Aynı şekilde Manisa Devlet Hastanesi'nde korona tedavisi gören Dahiliye Uzmanı Dr. Canan Sabay'ın sosyal medyadaki paylaşımında da, 'Hiç maskesiz, sipersiz çalışmadım. Çok korundum ama olmadı. Kalabalık ortamlara girmeyin, teması azaltın. Bu işin şakası yok. Sağlıkçılar da hastalanırsa bakacak kimsemiz kalmayacak. Şu anda sadece Soma'da üç doktor, bir aile hekimi ve bir acil servis hekimi tedavi görüyor' demiştir.
Görüldüğü gibi salgında durum, tehlikeli boyutlara ulaşmıştır. Saklanacak, gizlenecek tarafı kalmamıştır.

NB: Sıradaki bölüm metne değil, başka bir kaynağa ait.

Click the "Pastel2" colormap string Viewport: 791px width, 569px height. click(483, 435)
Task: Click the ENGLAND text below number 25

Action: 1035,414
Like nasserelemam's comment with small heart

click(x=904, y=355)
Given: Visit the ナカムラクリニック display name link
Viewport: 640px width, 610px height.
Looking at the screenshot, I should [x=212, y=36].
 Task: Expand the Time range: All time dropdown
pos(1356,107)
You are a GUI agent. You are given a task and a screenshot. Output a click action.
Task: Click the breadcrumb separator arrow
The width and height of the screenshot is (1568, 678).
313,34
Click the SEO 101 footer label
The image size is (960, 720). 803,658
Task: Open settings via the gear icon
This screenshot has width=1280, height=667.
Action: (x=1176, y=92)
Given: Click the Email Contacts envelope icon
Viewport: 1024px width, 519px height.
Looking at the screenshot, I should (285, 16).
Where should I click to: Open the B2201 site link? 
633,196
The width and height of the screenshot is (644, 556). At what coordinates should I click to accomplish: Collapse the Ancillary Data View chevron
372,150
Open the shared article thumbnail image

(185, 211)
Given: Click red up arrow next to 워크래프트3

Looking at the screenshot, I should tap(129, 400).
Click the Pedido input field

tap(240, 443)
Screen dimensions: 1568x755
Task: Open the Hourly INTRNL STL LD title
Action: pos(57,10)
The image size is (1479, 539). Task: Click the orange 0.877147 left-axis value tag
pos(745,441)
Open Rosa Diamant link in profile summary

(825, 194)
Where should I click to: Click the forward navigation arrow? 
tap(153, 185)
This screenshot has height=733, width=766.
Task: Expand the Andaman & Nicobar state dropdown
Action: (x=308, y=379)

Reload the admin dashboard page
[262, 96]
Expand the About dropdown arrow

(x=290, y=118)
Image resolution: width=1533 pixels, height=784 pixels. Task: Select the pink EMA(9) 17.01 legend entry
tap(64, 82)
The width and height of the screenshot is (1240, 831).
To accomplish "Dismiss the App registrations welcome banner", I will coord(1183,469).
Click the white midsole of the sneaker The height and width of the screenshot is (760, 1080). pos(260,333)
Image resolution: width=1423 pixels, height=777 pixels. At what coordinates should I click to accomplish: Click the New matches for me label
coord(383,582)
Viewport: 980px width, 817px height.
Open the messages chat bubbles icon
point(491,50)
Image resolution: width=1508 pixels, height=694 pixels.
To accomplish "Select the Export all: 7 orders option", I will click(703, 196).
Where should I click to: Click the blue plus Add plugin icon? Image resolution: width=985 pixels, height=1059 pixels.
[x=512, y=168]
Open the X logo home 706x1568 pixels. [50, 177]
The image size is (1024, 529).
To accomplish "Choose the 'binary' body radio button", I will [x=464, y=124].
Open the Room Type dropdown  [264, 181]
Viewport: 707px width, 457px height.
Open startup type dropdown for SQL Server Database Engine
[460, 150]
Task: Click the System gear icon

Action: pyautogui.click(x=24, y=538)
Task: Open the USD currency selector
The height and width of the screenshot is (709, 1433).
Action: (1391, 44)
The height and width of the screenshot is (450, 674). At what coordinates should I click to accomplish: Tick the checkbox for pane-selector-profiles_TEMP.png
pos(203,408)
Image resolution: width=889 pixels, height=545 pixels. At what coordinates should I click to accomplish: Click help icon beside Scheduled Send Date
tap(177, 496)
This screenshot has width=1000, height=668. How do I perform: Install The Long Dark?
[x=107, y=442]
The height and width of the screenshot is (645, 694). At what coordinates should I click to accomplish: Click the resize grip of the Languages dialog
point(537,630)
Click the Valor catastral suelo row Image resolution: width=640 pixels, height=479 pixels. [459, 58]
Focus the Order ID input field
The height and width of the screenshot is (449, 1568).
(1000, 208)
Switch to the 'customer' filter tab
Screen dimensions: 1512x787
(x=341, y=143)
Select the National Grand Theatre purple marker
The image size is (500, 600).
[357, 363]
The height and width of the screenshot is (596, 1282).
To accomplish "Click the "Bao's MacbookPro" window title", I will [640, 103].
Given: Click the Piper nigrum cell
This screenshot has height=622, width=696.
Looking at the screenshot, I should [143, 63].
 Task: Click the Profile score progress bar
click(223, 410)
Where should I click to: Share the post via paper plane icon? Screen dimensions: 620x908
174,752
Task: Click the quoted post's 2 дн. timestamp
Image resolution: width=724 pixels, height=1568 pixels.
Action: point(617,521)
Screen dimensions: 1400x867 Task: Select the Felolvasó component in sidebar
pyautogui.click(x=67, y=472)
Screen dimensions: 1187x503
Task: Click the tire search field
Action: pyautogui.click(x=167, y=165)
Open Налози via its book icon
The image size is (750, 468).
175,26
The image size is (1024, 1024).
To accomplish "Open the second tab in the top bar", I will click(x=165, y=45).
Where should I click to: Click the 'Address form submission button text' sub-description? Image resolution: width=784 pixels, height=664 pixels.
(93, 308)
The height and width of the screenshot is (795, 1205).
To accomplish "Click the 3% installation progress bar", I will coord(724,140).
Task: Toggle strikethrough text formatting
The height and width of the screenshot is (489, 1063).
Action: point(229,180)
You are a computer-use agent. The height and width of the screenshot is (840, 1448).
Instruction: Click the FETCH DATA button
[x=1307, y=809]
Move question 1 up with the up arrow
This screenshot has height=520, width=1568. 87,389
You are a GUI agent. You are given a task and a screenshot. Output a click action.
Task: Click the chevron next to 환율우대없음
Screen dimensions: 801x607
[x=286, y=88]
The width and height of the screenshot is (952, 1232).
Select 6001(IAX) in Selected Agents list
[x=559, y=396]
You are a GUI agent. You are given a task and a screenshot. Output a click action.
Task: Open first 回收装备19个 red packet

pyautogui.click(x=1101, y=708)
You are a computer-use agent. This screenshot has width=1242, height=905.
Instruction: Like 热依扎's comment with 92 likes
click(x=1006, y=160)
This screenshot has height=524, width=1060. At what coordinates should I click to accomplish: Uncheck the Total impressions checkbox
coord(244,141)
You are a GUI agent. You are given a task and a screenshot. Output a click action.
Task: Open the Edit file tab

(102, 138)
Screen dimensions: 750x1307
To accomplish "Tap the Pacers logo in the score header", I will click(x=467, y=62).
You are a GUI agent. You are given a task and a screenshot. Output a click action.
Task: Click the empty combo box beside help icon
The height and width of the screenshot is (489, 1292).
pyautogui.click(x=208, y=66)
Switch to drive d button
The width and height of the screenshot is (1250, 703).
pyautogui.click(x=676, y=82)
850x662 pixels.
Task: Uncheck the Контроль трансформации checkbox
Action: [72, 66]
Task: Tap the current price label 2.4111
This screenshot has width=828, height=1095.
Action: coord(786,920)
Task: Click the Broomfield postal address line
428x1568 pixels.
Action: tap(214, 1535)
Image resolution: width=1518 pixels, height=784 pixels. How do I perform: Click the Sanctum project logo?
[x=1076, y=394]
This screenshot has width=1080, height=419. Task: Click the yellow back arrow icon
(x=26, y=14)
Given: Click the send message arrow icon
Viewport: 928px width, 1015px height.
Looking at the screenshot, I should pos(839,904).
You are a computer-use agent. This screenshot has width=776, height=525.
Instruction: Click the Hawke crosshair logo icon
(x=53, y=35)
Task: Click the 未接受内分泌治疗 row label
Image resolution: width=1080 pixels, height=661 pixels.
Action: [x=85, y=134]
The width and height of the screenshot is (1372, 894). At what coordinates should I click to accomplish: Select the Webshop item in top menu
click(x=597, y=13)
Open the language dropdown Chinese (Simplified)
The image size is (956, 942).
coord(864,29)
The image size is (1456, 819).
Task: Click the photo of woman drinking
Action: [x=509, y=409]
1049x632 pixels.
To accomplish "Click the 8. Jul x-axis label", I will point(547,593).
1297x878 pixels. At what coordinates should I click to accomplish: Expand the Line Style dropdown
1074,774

Sağlık Bakanlığı'nın ve hükümet yetkililerinin rakamları saklaması gerçekleri değiştirmemektedir. 'Maske-Mesafe-Temizlik' demekle de bu işin önlenemeyeceği anlaşılmıştır. Zaten bunlara vatandaşlarımız yeterince uymamaktadır. Devleti yönetenler, anayasanın kendilerine yüklediği görevleri acil olarak yerine getirmeli, halkın sağlığını korumak için acı da olsa gerekli her türlü tedbirleri almalıdır.
Anadolu kültürünün önderlerinden Şeyh Edebali, Osman Gazi'ye nasihatinin bir bölümünde 'Ey oğul! İnsanı yaşat ki devlet yaşasın' der. İnsanların daha fazla kırılmaması, sağlıklı kalması için ekonomik olarak biraz sıkıntı çekilse bile önleyici her türlü tedbir, gecikmeden hemen alınmalıdır. Devlet; sosyal devlet olma sorumluluğunun gereğini yapmalı, ihtiyaç sahiplerine gerekli yardımlarda bulunmalıdır. Yöneticilerin temel ve kaçınılmaz görevi, vatandaşlarının sağlığını korumaktır.
Not: Yazı, bazı tedbirler alınmadan yazılmıştır.